President DeGioia, Chairman Villani, Dean McAuliffe, members of the board, distinguished faculty and staff, proud and relieved parents, calm and serene grandparents, distracted but secretly pleased siblings, ladies and gentlemen, boys and girls, graduating seniors, good afternoon, and thank you for this great honor. I am also deeply honored that you have asked me here to say a few words at this momentous occasion, that you might find what I have to say worthy of your attention on so important a day.
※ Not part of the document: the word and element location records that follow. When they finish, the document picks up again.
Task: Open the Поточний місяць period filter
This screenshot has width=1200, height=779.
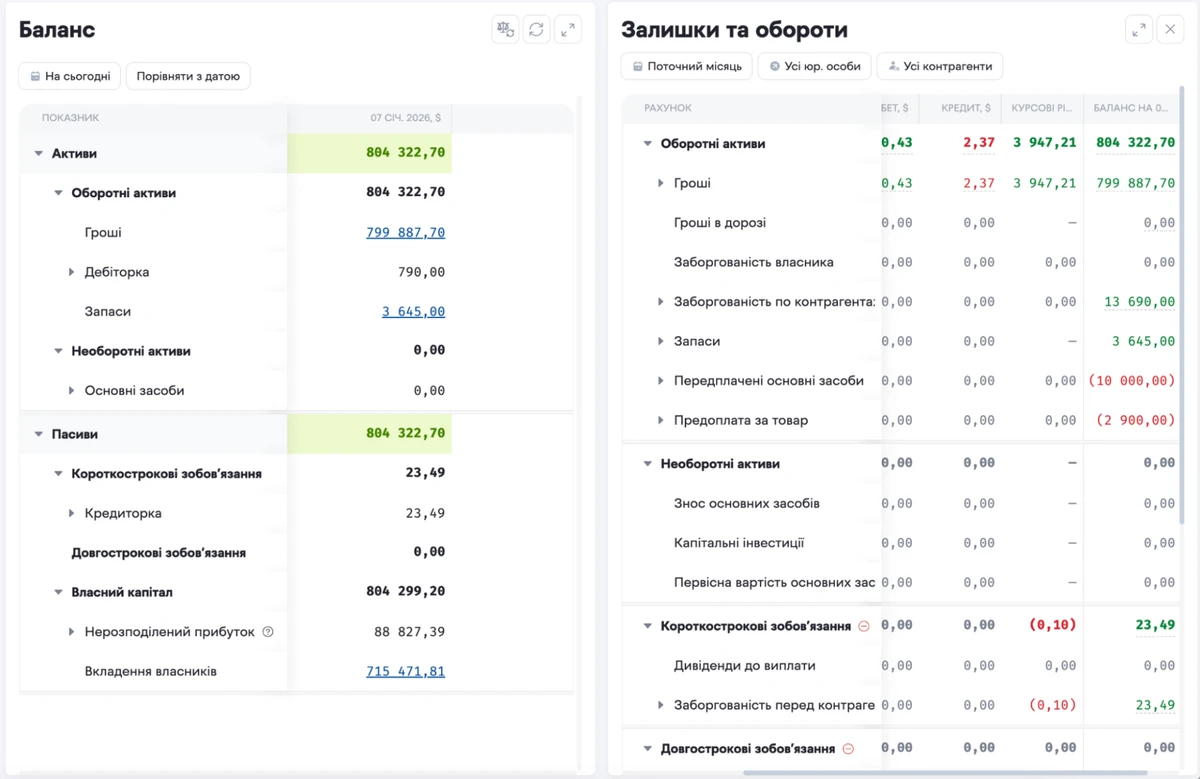Action: point(686,66)
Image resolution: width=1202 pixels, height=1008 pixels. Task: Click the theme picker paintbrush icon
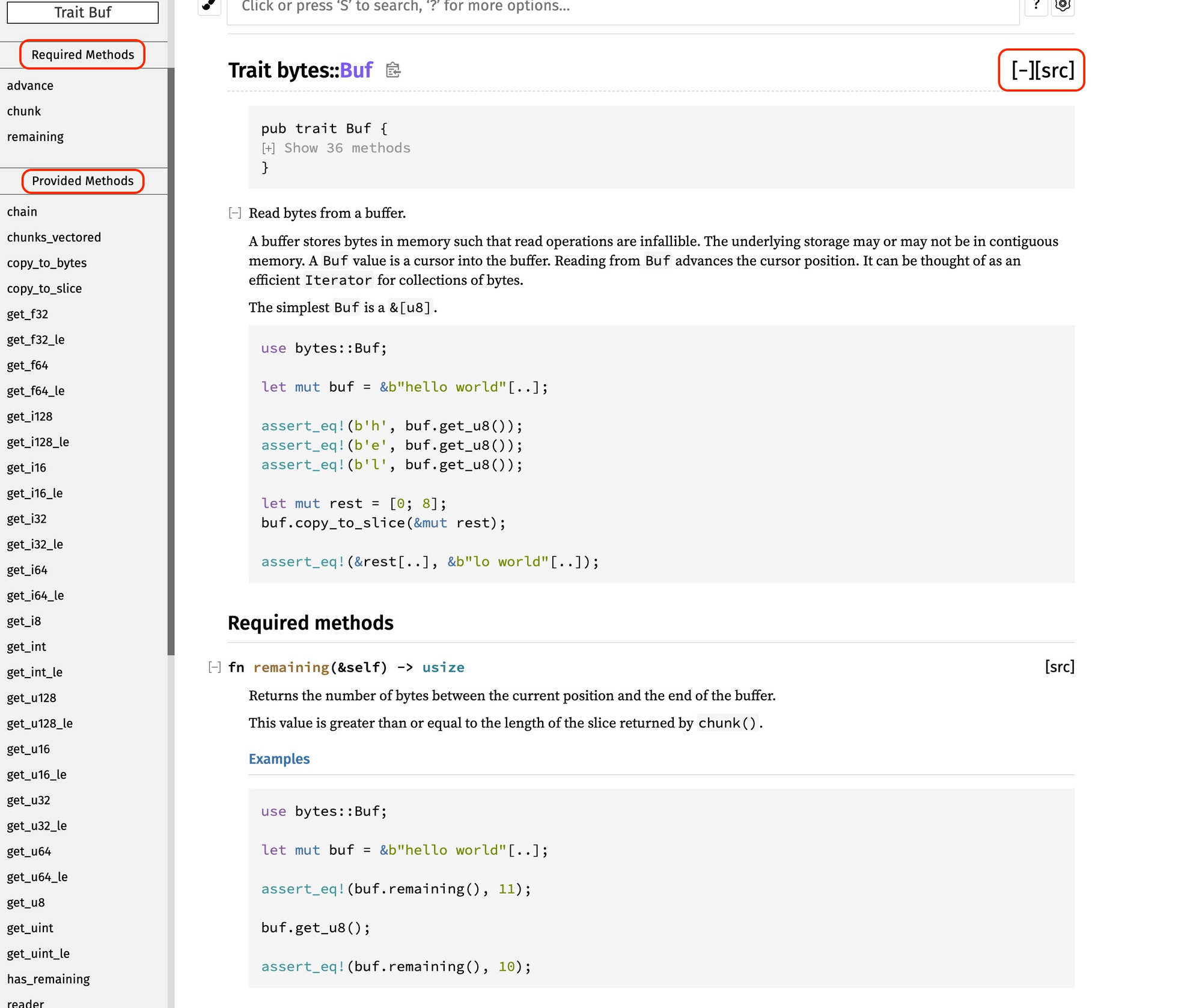(x=209, y=5)
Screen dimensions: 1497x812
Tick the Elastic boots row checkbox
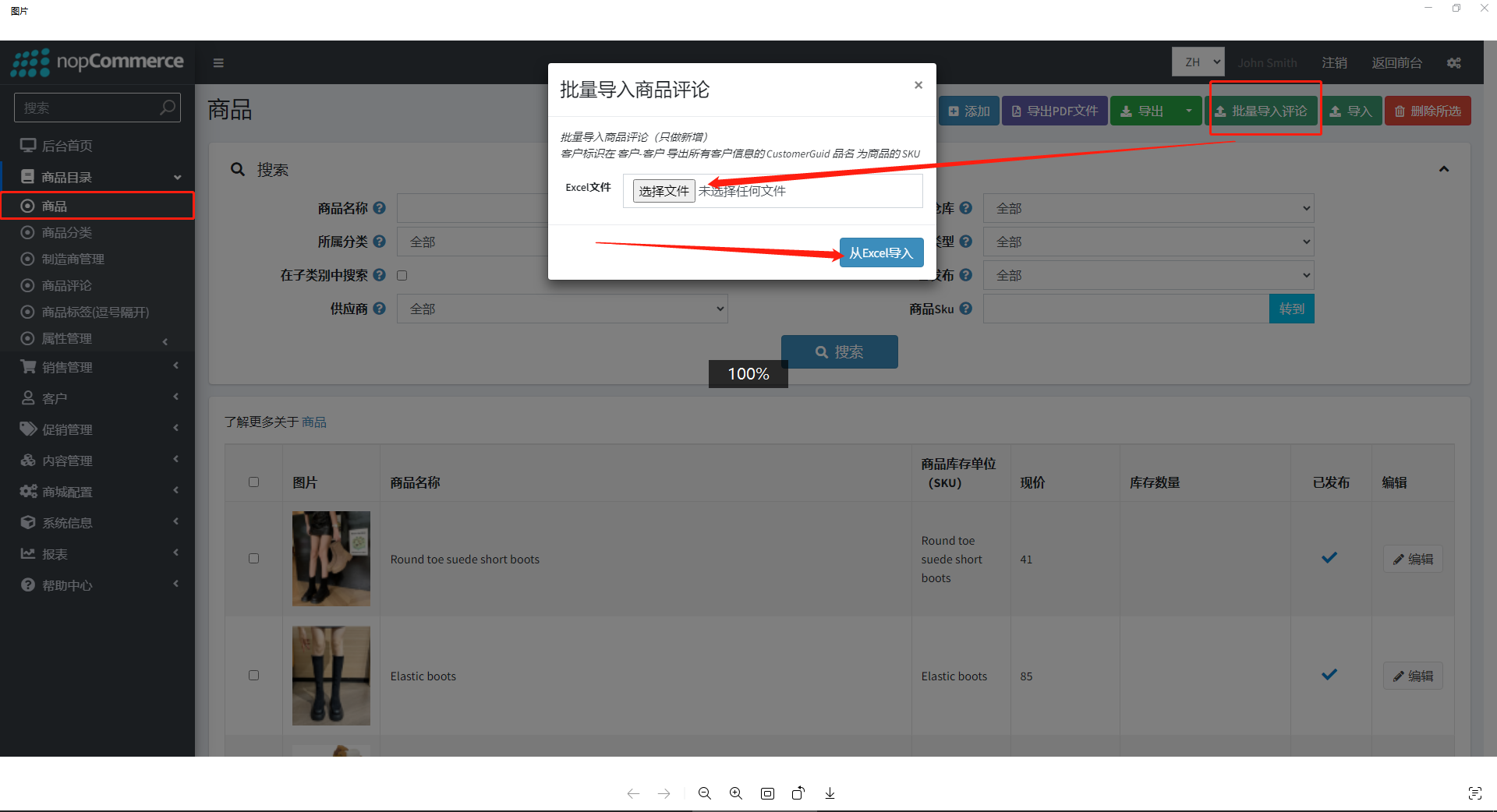[x=253, y=676]
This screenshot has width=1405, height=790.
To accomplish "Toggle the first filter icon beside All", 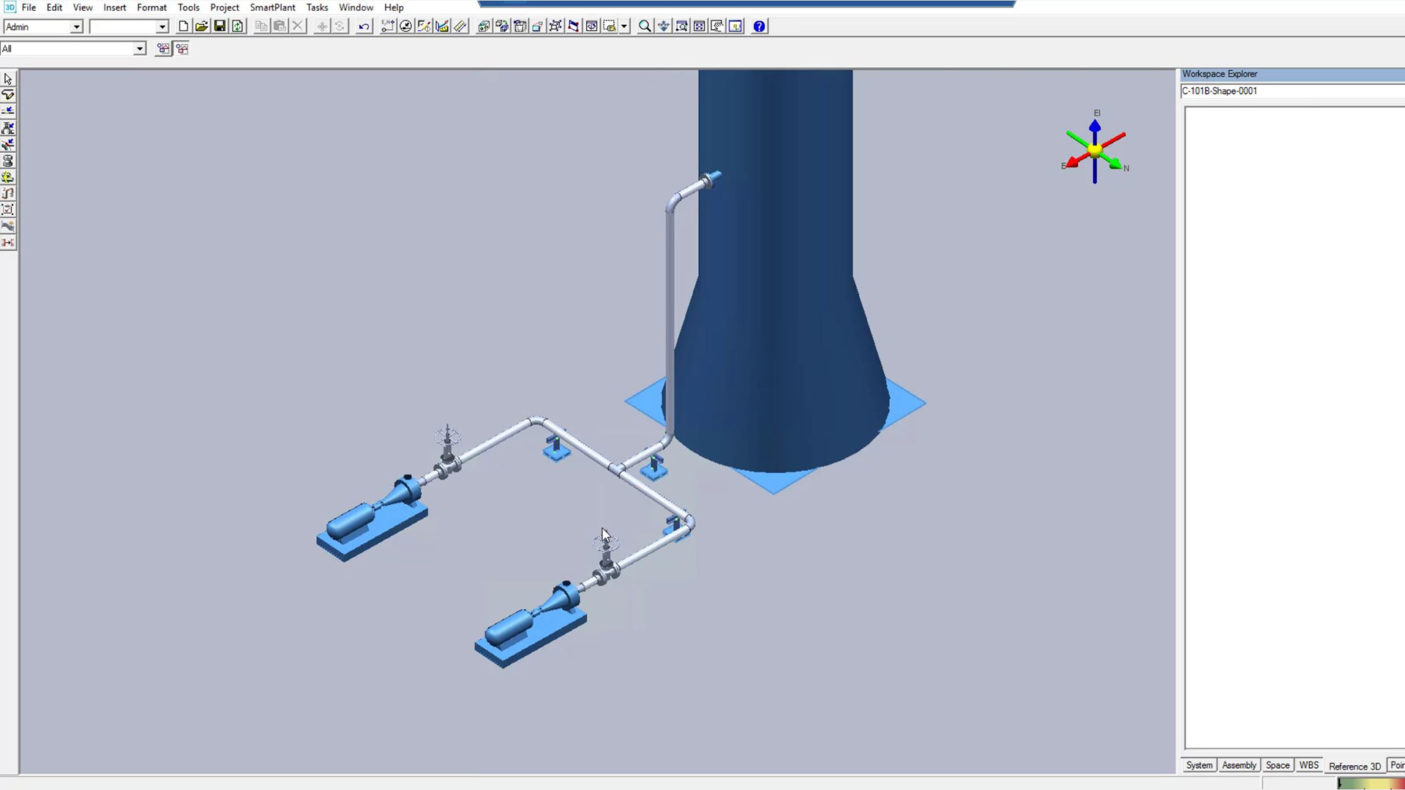I will [163, 49].

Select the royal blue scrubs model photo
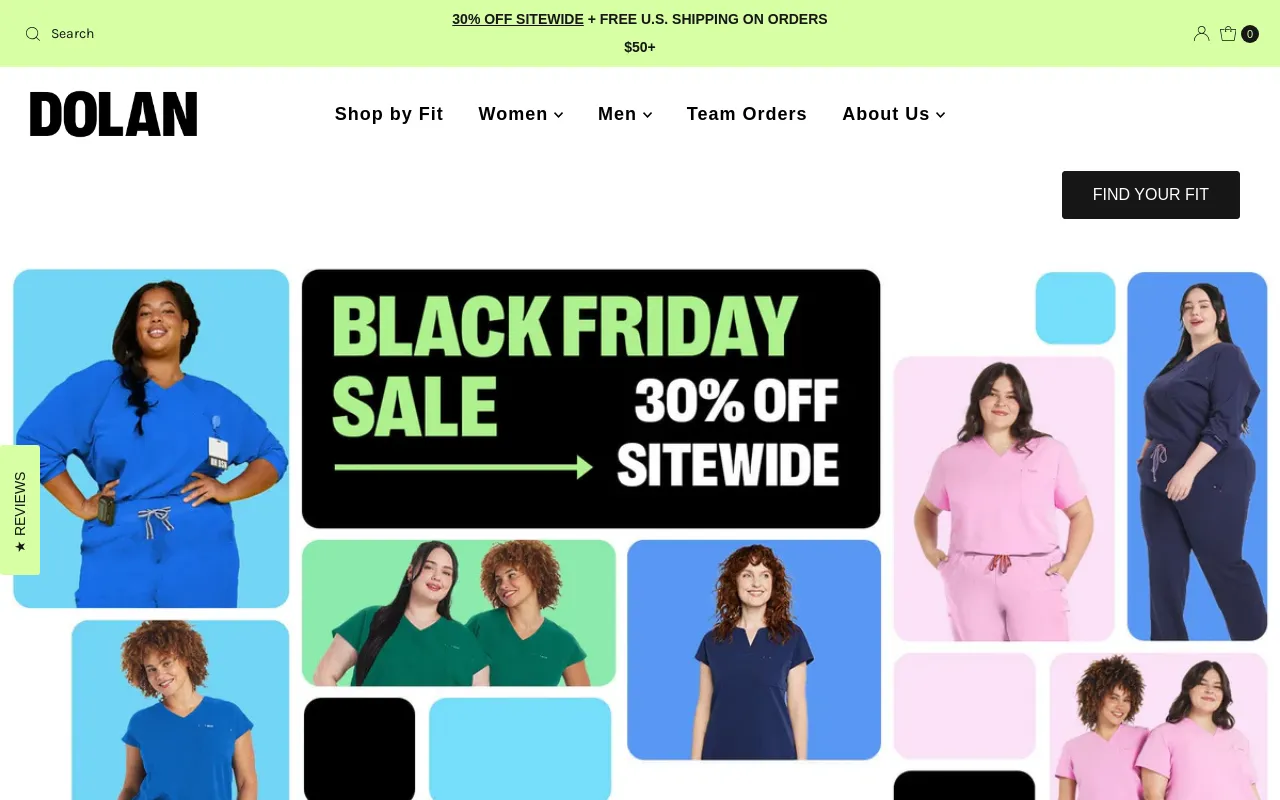coord(151,438)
Standing here, I am reminded of the time in the early years of the twentieth century when Mark Twain was given an honorary degree at Oxford University. It was an amazing moment, this son of a slave-holder from the backwoods, the frontier of a relatively young and fragile country, who had raised himself up and almost single-handedly invented American literature by writing the way we sounded and by grappling with our country’s original sin and great shame–slavery–suddenly found himself sharing center stage with the sculptor Auguste Rodin, the composer Camille Saint-Saens, and the writer Rudyard Kipling at one of the world’s great and ancient universities. The significance of the moment was not lost on the chattering press, who rushed up and surrounded the bemused Twain, now wearing a handsome cap and gown, clutching his diploma, and asked him how it felt to have come so far and be thus celebrated. Twain allowed that he was aware of the distance he had traveled in his life and was honored by the distinction accorded him that day, but he was really, as he put it, just “crazy about the clothes.”
I have now had some experience with this speech-making business, but many years ago when I was first asked to address graduating students, I was in a real panic. I spoke to a number of friends who had had some practice with this sort of thing to try ease my anxiety about what to say. Their advice and collective wisdom was very helpful. Then and now. One said to avoid clichés like the plague. Another gave the best advice for me and for you: “Be yourself.” But then, one especially blunt friend said, “By all means, don’t tell them their future lies ahead of them. That’s the worst.”
I thought about this for a long time and I am now absolutely convinced that he was right and that your future lies behind you. In your past, personal and collective. In the last thirty years of filmmaking, I have learned many things, but that the past is our greatest teacher is perhaps the most important lesson.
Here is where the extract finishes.